MATERIAL SHOWN section start
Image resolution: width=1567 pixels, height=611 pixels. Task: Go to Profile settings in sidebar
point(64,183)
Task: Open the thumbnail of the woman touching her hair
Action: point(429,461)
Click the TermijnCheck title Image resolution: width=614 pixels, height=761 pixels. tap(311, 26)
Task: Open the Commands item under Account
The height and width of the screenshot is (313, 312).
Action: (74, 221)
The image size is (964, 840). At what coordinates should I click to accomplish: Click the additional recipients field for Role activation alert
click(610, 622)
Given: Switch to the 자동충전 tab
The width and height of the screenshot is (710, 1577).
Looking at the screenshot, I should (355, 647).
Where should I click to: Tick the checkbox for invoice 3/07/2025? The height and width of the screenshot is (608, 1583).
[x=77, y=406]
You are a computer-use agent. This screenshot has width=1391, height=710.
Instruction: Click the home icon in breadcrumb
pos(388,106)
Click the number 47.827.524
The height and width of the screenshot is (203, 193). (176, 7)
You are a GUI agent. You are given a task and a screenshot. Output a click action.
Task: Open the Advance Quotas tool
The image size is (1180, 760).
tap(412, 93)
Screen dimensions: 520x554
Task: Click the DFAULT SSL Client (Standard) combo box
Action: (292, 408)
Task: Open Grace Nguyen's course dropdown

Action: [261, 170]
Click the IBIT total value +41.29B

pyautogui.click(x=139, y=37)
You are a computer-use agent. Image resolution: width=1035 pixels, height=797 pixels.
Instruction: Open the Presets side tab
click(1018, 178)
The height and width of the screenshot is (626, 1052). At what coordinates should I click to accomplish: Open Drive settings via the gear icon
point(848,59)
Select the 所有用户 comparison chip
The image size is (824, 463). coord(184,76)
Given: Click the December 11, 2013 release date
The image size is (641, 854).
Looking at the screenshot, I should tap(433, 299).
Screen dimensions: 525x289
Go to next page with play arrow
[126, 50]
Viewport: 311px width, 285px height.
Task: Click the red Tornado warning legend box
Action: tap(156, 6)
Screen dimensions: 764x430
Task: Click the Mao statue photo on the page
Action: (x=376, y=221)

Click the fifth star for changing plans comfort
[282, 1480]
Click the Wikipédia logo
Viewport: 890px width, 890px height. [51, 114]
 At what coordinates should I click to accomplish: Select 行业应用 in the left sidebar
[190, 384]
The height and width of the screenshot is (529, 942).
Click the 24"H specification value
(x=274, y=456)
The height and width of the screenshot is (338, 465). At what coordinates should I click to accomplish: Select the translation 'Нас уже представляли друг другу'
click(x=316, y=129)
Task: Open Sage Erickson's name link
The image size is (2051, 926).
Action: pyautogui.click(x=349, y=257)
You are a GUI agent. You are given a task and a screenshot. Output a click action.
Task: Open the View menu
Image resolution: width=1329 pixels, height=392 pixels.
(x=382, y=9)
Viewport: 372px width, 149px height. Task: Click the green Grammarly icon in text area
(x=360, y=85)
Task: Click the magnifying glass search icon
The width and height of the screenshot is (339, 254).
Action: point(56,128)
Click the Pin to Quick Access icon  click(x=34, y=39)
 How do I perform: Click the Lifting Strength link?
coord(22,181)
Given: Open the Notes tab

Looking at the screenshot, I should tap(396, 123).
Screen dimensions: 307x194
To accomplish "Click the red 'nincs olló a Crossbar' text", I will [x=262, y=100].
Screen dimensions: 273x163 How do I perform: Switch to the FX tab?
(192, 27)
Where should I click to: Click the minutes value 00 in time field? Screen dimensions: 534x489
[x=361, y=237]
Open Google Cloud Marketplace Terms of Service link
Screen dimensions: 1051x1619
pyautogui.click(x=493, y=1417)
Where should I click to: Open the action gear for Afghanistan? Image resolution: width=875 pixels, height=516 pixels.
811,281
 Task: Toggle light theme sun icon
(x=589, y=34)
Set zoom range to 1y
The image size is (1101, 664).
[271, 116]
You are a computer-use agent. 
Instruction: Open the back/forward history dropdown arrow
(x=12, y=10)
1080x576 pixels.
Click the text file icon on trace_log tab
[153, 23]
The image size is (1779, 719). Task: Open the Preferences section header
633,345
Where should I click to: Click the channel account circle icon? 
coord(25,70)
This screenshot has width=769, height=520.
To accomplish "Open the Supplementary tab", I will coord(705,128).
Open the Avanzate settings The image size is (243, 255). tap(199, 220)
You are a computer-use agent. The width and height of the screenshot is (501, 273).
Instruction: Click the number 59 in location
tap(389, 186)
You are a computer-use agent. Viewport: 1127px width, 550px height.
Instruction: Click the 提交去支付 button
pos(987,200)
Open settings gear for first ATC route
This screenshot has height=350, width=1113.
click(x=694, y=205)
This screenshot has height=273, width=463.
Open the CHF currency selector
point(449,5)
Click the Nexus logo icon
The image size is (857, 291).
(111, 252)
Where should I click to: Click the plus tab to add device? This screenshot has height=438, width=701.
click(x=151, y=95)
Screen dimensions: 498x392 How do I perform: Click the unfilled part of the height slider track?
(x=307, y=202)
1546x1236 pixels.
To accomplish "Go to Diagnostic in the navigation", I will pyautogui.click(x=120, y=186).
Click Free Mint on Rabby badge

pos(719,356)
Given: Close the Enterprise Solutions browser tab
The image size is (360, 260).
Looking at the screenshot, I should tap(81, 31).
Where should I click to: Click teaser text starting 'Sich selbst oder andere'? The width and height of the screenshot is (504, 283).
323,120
MATERIAL SHOWN section end
**DIRECTIONS:** In your answer, include only the lines above starting at the line that holds "The width and height of the screenshot is (710, 1577)." and ending at the line that holds "Given: Click the", copied exactly.

**RESPONSE TO THIS TASK:**
The width and height of the screenshot is (710, 1577).
Looking at the screenshot, I should (355, 647).
Where should I click to: Tick the checkbox for invoice 3/07/2025? The height and width of the screenshot is (608, 1583).
[x=77, y=406]
You are a computer-use agent. This screenshot has width=1391, height=710.
Instruction: Click the home icon in breadcrumb
pos(388,106)
Click the number 47.827.524
The height and width of the screenshot is (203, 193). (176, 7)
You are a GUI agent. You are given a task and a screenshot. Output a click action.
Task: Open the Advance Quotas tool
The image size is (1180, 760).
tap(412, 93)
Screen dimensions: 520x554
Task: Click the DFAULT SSL Client (Standard) combo box
Action: (292, 408)
Task: Open Grace Nguyen's course dropdown

Action: [261, 170]
Click the IBIT total value +41.29B

pyautogui.click(x=139, y=37)
You are a computer-use agent. Image resolution: width=1035 pixels, height=797 pixels.
Instruction: Open the Presets side tab
click(1018, 178)
The height and width of the screenshot is (626, 1052). At what coordinates should I click to accomplish: Open Drive settings via the gear icon
point(848,59)
Select the 所有用户 comparison chip
The image size is (824, 463). coord(184,76)
Given: Click the December 11, 2013 release date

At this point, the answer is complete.